Hasta los screenshot que los procedimientos de justificación piden son frágiles de la misma manera: la imagen de una pantalla, producida el día en que se solicita, no dice nada sobre cuándo se hizo. Cuando el expediente se alimenta de material certificado en origen, la procedencia digital de cada elemento ya viaja dentro del propio elemento.
El momento de actuar no es cuando llega el requerimiento de la auditoría. Es cuando se firma el acta de comprobación del replanteo. En ese punto, decidir quién documenta qué y con qué garantía no cuesta casi nada. Después cuesta la parte de la ayuda que no se pueda defender.
La ventana también se mantiene abierta más tiempo del que suponen la mayoría de los planes.
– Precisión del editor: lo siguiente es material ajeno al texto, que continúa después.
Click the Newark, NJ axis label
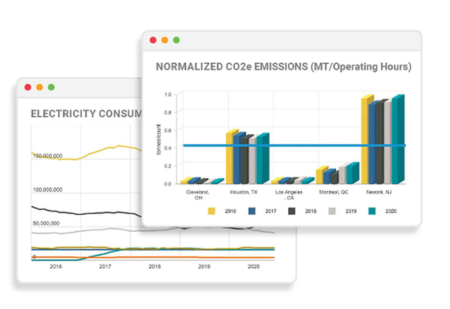Viewport: 450px width, 309px height. (379, 192)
El plazo de cinco años empieza con el pago del saldo, así que proyectos que hoy parecen cerrados todavía pueden examinarse bien entrada la próxima década. Un archivo ordenado que nadie puede verificar es, desde la silla de quien audita, material a examinar caso por caso. Un expediente de evidencias certificadas en origen es material que se lee y se cierra.